NEURAL NETWORK BASED INSERTION OF WATERMARK INTO IMAGES AND TAMPERING DETECTION THEREOF

机译:基于神经网络的水印插入图像及其篡改检测

摘要

Systems and methods for insertion of a watermark into images and tampering detection of the watermarked images by a Convolutional Neural Network (CNN) technique. The traditional systems and methods provide for detecting the tampering of the watermarked images by simply identifying a presence of an inserted watermark into an image but none them provide for inserting a random sequence into input image(s) and then detect the tampering by classifying the input image(s) by a neural network.
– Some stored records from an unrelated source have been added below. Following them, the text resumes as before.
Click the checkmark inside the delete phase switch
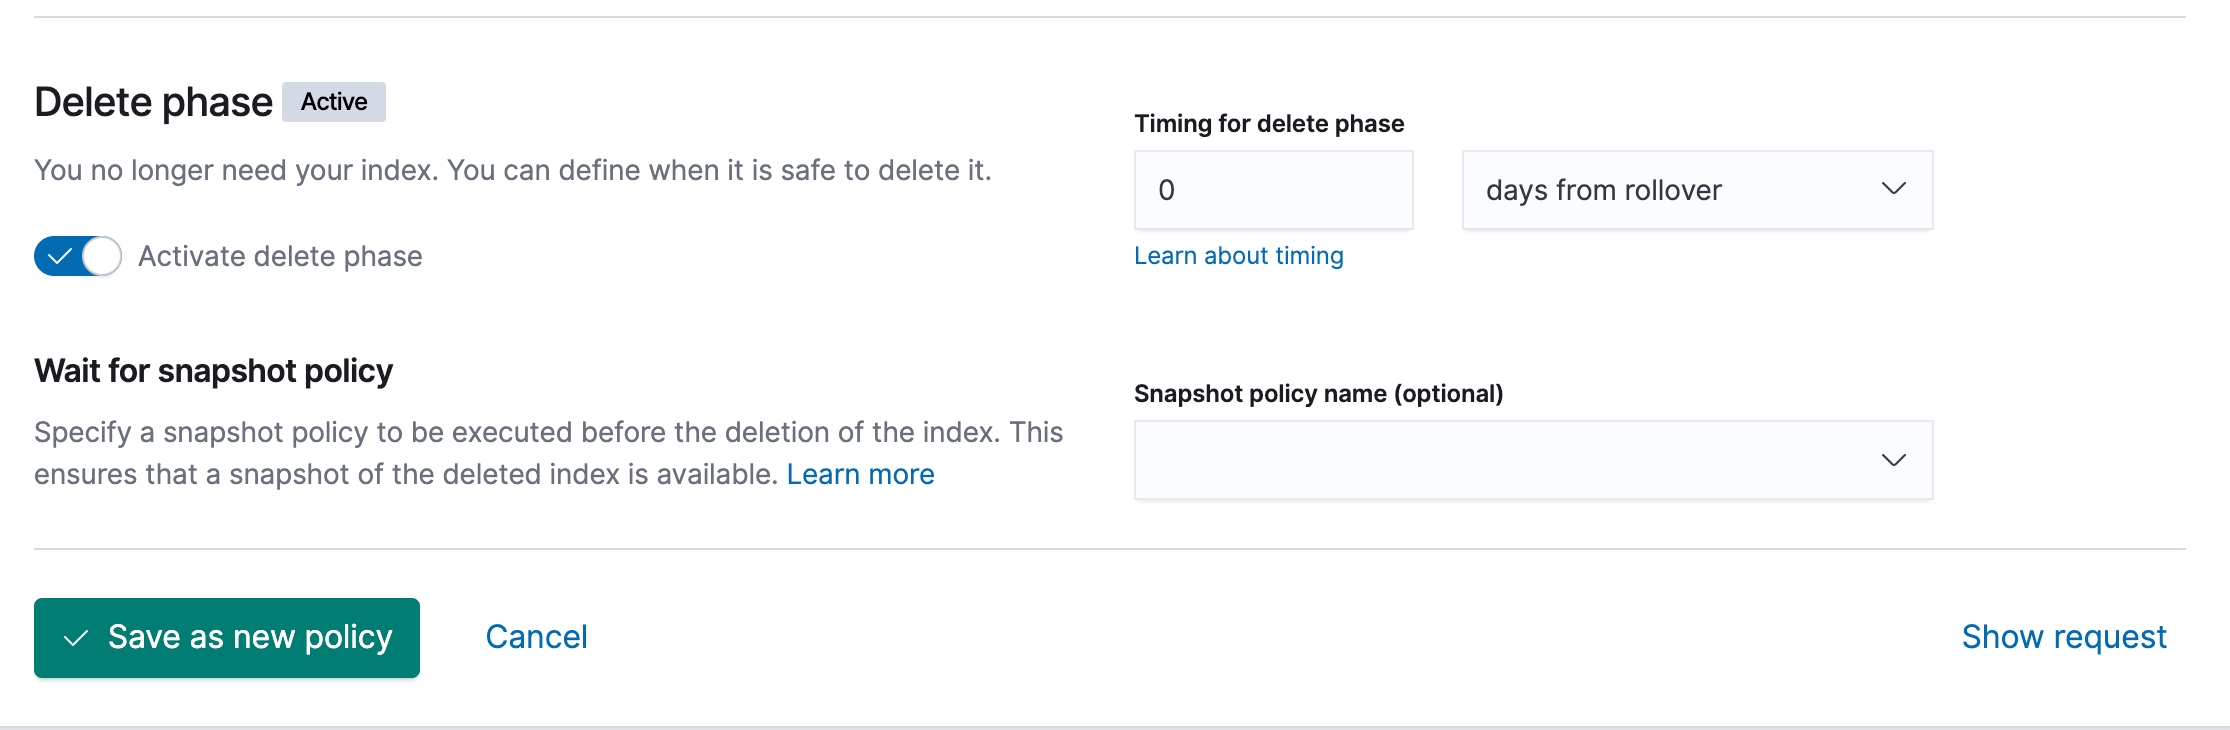The height and width of the screenshot is (730, 2230). point(60,256)
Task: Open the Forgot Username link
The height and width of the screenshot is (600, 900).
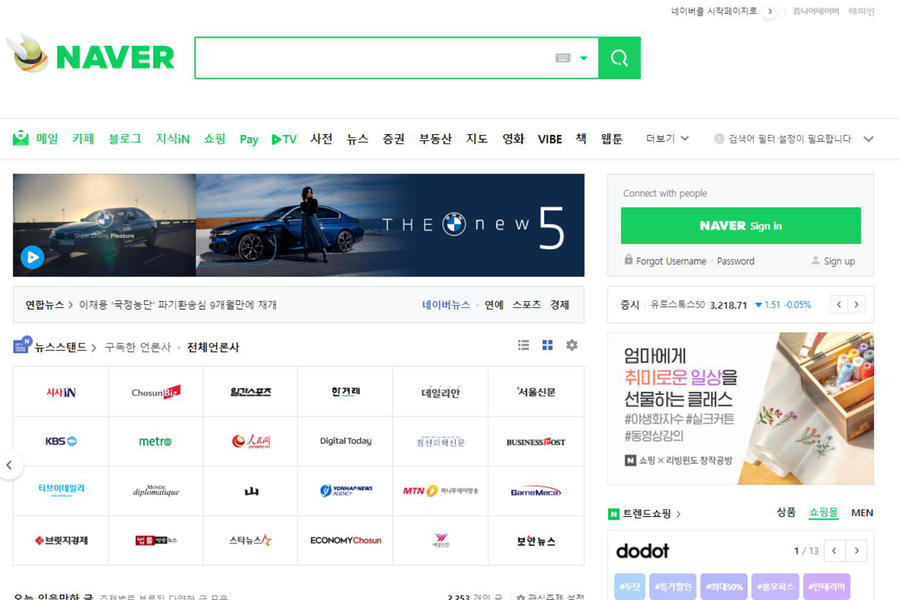Action: (671, 261)
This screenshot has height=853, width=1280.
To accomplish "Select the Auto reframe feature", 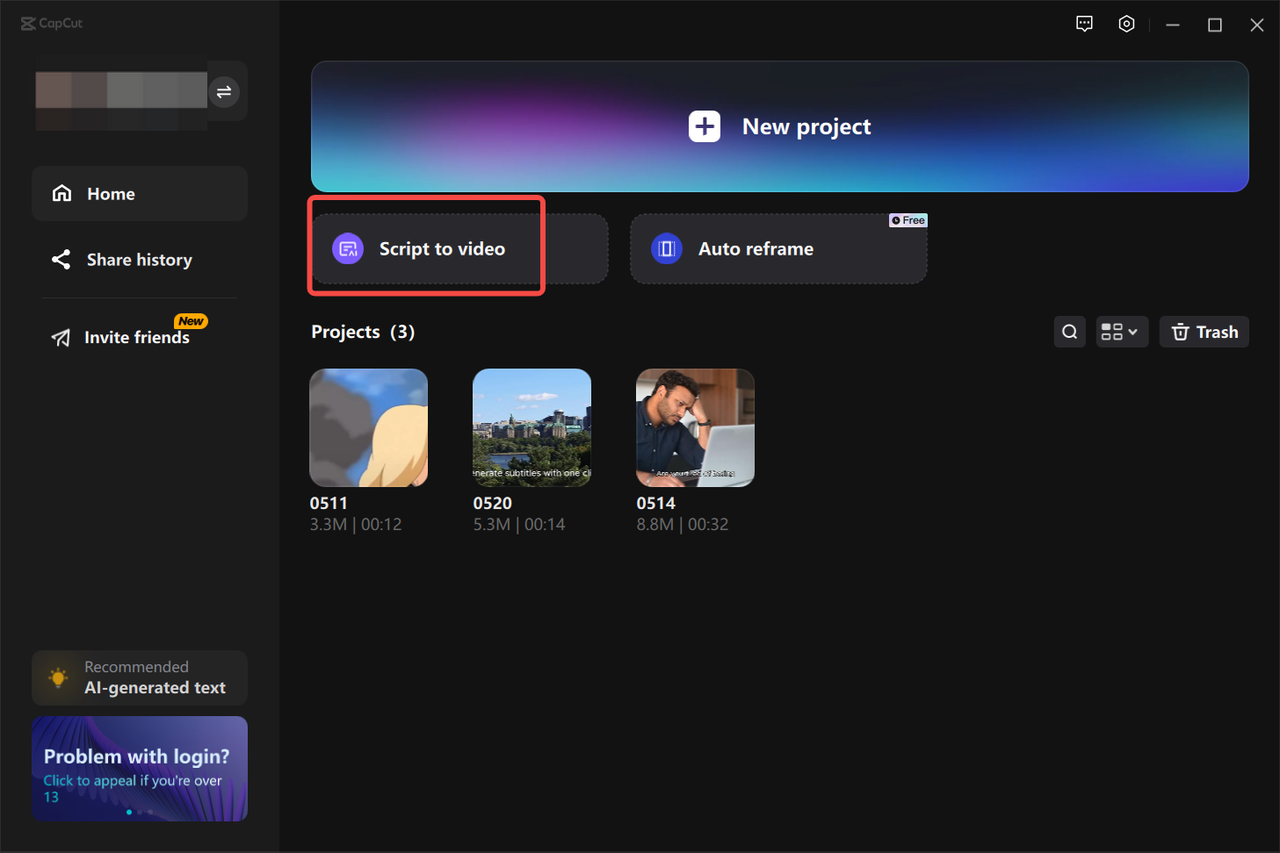I will pos(778,248).
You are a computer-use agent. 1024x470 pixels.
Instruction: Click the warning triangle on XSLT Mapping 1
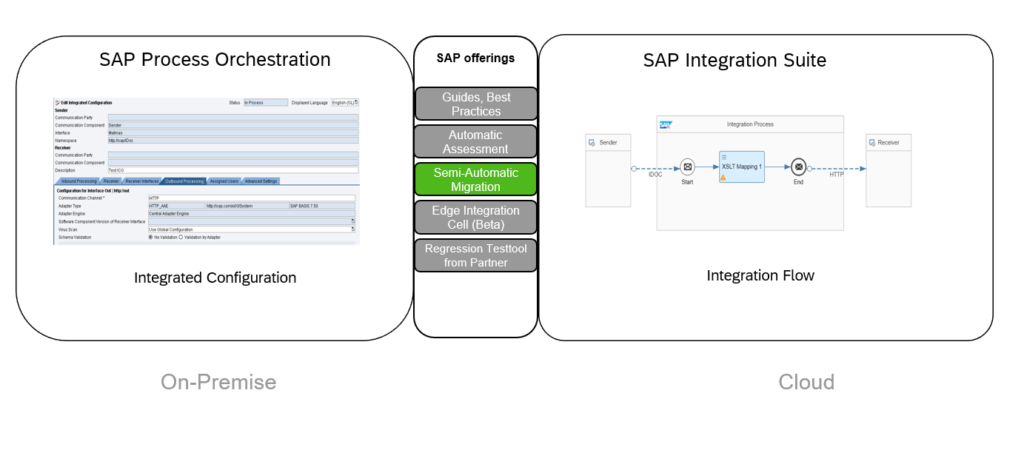point(723,177)
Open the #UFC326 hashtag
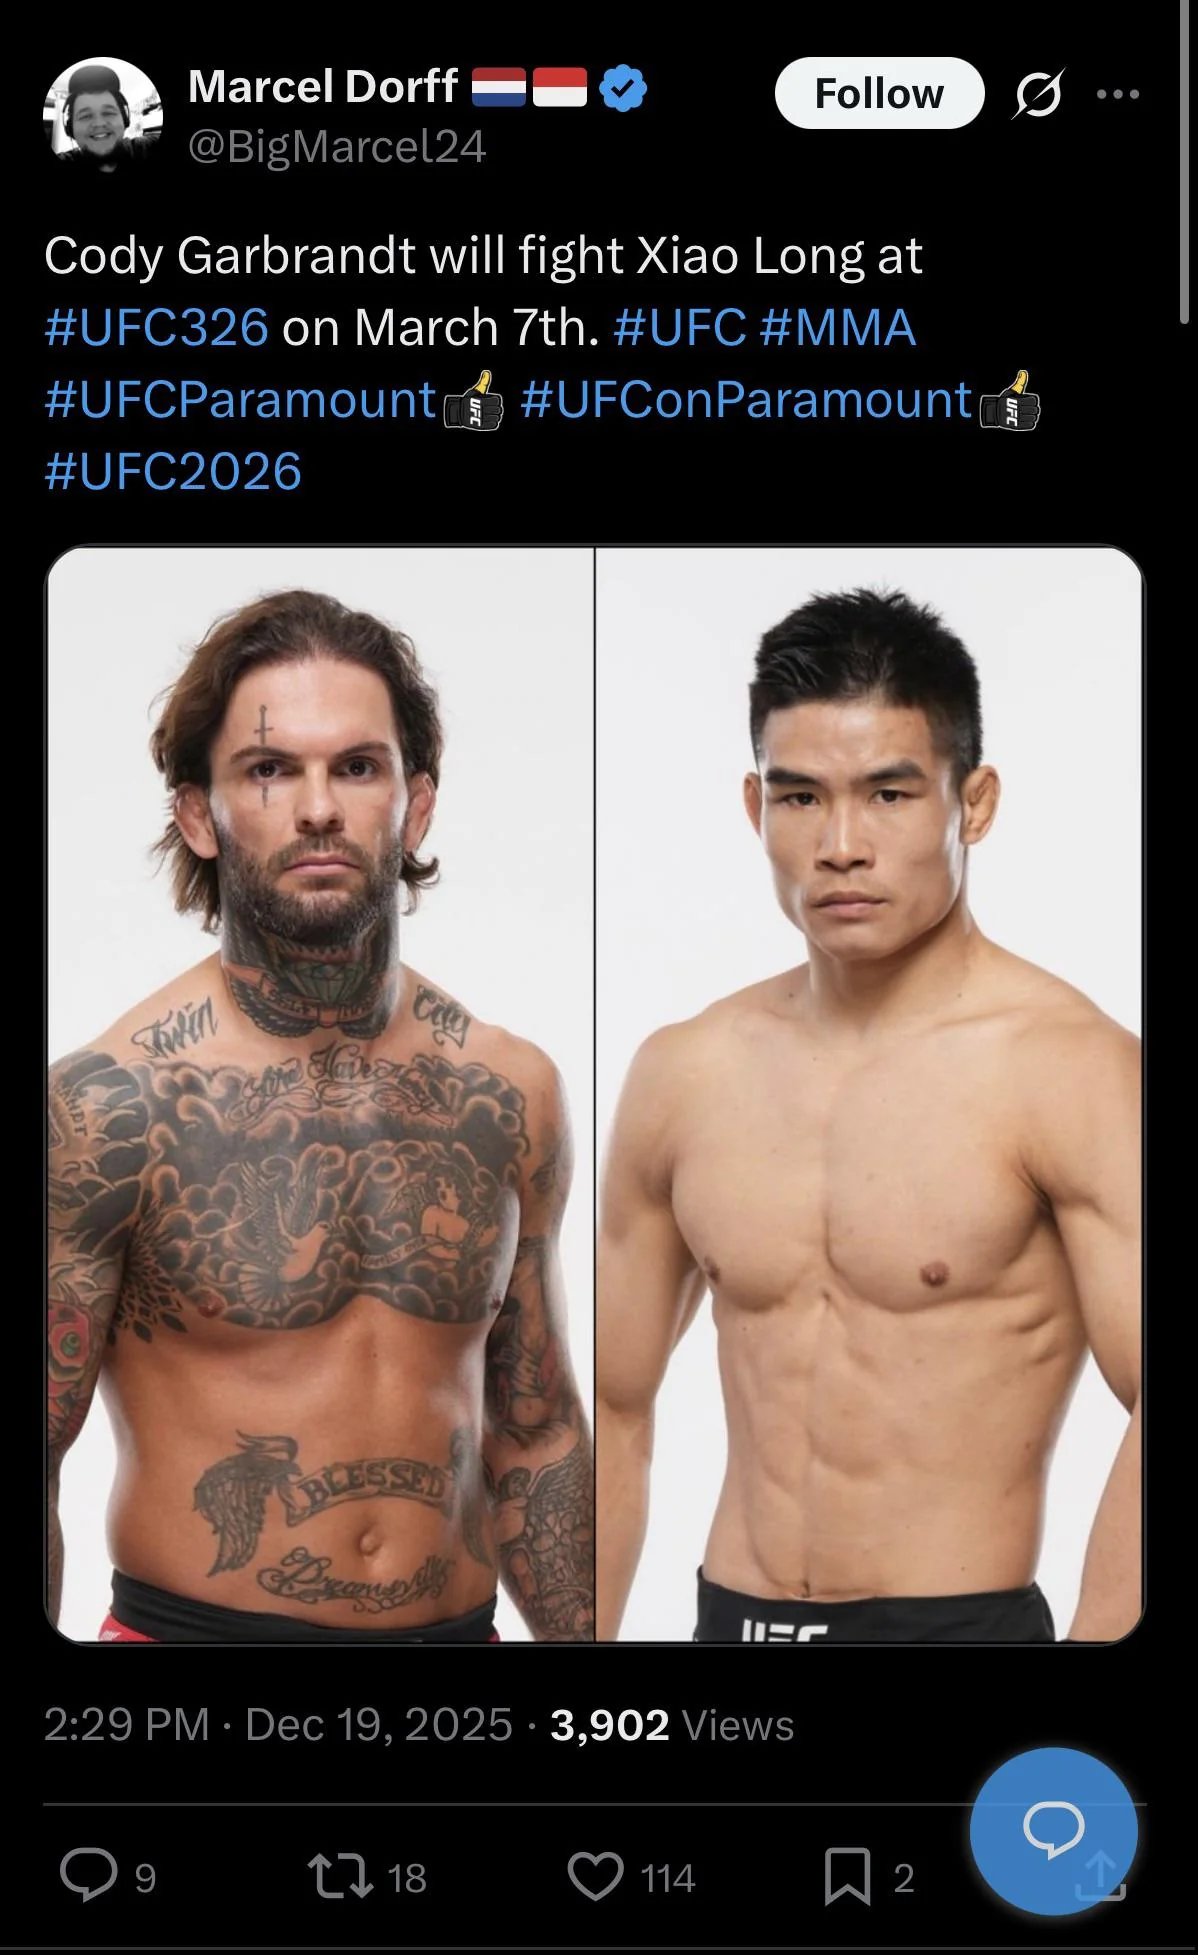Screen dimensions: 1198x1955 pos(156,328)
Embodiments of the present disclosure provide for insertion of the watermark into the input image(s) and tampering detection of the watermarked images by training a Convolutional Neural Network (CNN) 201 to classify the images as tampered or non-tampered, extracting random noise, obtaining non-classified watermarked images from the random noise, and obtaining, from the non-classified watermarked images, classified watermarked images and detecting an absence or a presence of the tampering based upon the classified watermarked images.
机译:通过卷积神经网络(CNN)技术将水印插入图像并篡改水印图像的系统和方法。传统的系统和方法通过简单地识别在图像中插入水印的存在来检测水印图像的篡改,但是它们都不提供将随机序列插入到输入图像中,然后通过对输入进行分类来检测篡改。神经网络的图像。本公开的实施例提供了通过训练卷积神经网络(CNN) 201 将水印插入到输入图像中以及对水印图像的篡改检测,以将图像分类为篡改或非篡改。 -篡改,提取随机噪声,从随机噪声中获得未分类的水印图像,并从未分类的水印图像中获得分类的水印图像,并基于分类的水印图像检测篡改的存在与否。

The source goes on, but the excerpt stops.